Cara gave a little shiver of excitement, and from across the common room, Xan frowned and looked anxious. More than anxious. Melancholy. Elvi took Cara’s hand, squeezing her fingers, and Cara squeezed back. A human gesture of connection, as old as the species.

“It’s going to be all right,” Elvi said, not realizing until she heard herself that she was echoing Fayez. That she hadn’t believed it when he said it.

“I know,” Cara replied.

Chapter Nine: Kit

His father looked out from the screen, eyes red from happy tears. Probably, Alex Kamal had wept over Kit the same way once, but Kit had been a baby then. He didn’t remember it, and so seeing it now felt like the revelation of something new.
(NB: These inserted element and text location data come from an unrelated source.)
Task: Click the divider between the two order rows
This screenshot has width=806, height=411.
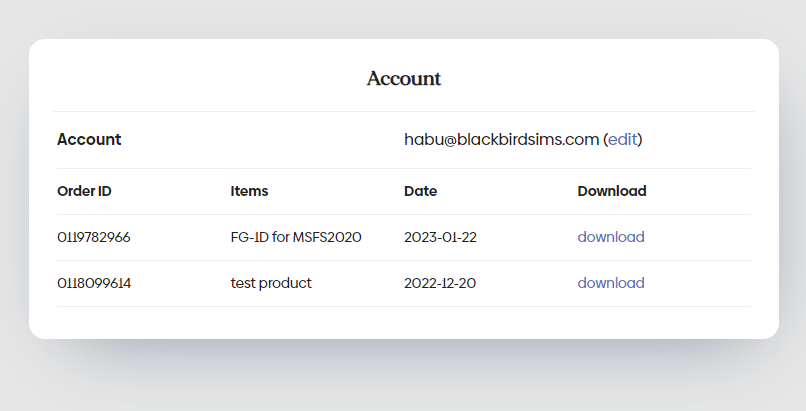Action: click(404, 260)
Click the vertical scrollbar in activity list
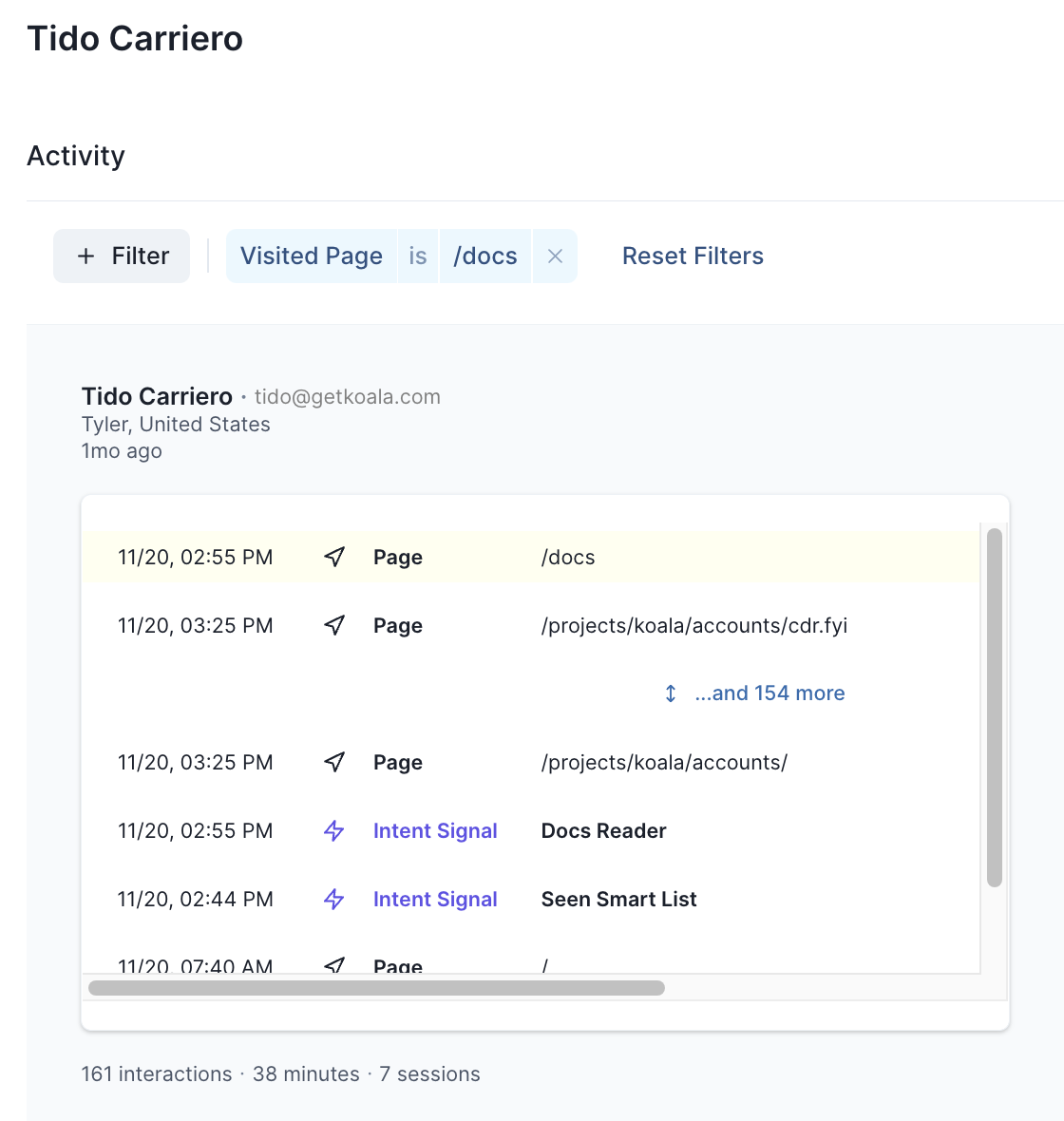 click(x=995, y=708)
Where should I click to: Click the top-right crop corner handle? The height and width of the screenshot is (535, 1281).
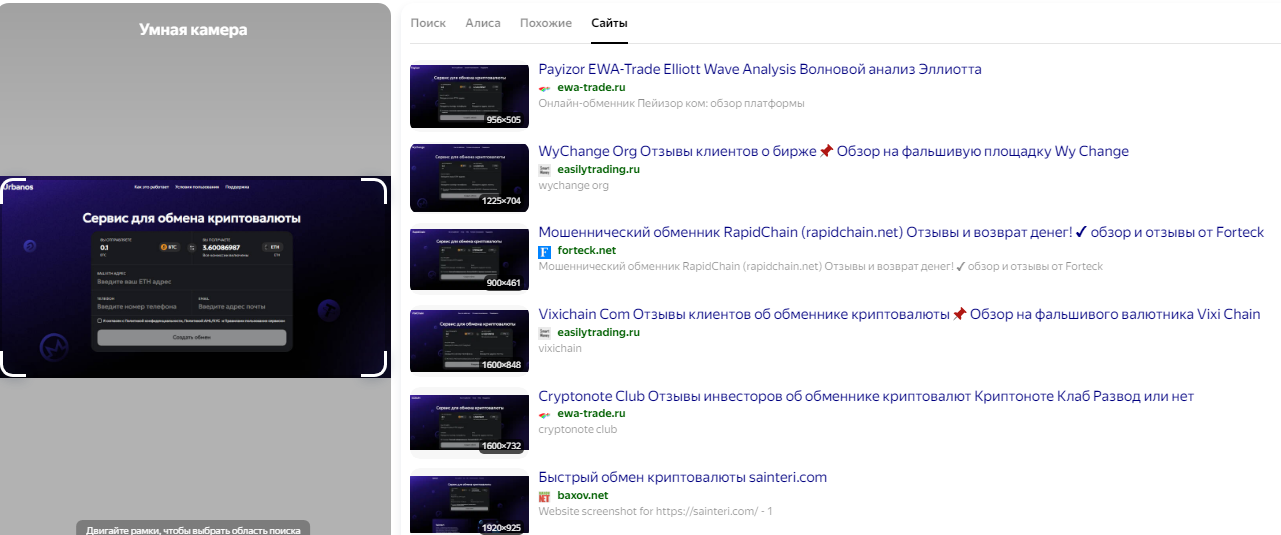tap(377, 190)
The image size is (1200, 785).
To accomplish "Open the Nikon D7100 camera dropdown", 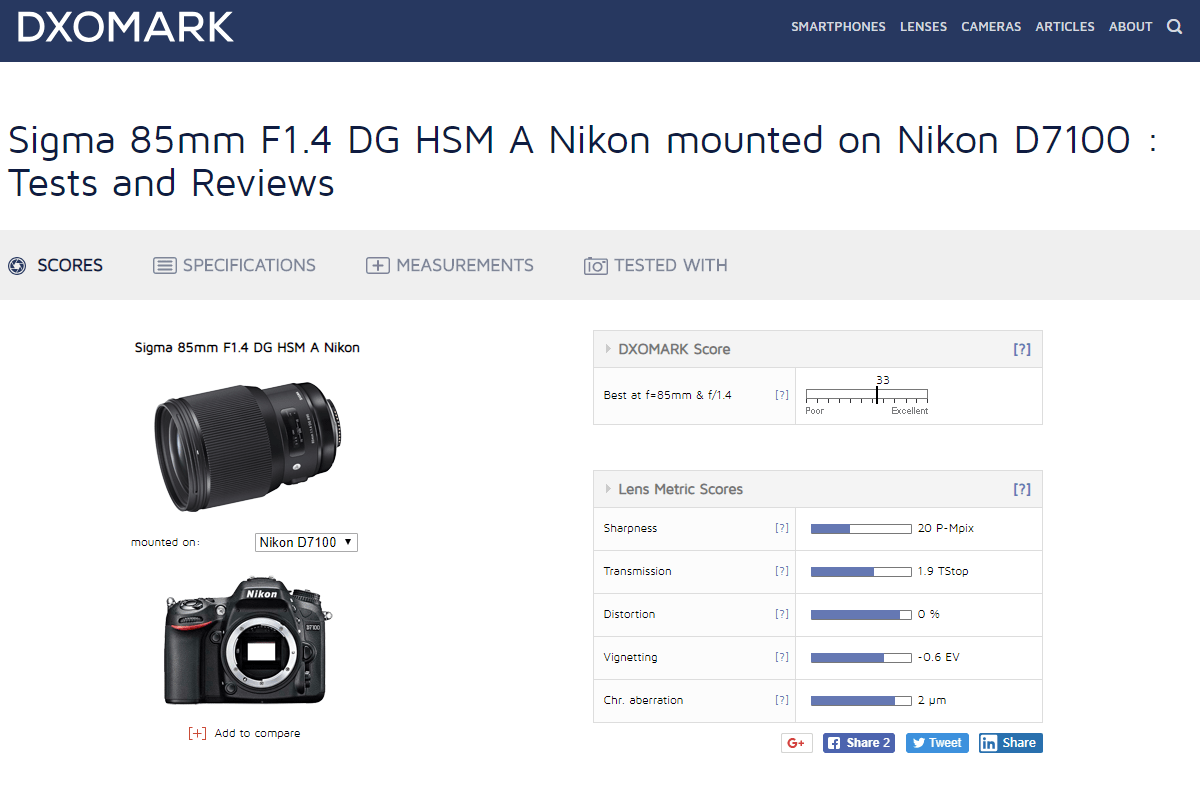I will pos(306,542).
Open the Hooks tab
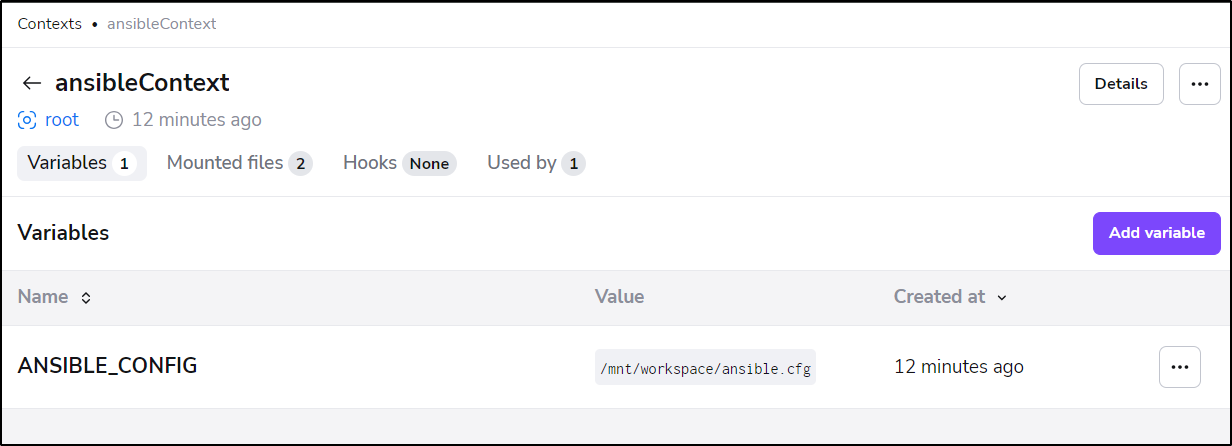This screenshot has height=446, width=1232. [x=399, y=163]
“I am so proud of what you and Rohi are doing. The life you’ve put together. It’s—it’s—it’s hard to understand what it means to make a family. To bring a new person into the world. But now that you have, I hope you can see that’s the love we had for you. Me and your mother both. It’s overwhelming. This is everything I hoped you could find. And I know—I know—that you’ll be a good father. A better father than I was.”

“Oh, fuck, Dad,” Kit breathed. “Are we doing this again?”

“The bad things that happened were never about you. About how much I loved you. How much I do love you. I am so full. What you’ve done, it just leaves me feeling so full. I’m so happy. I’m so happy for you.”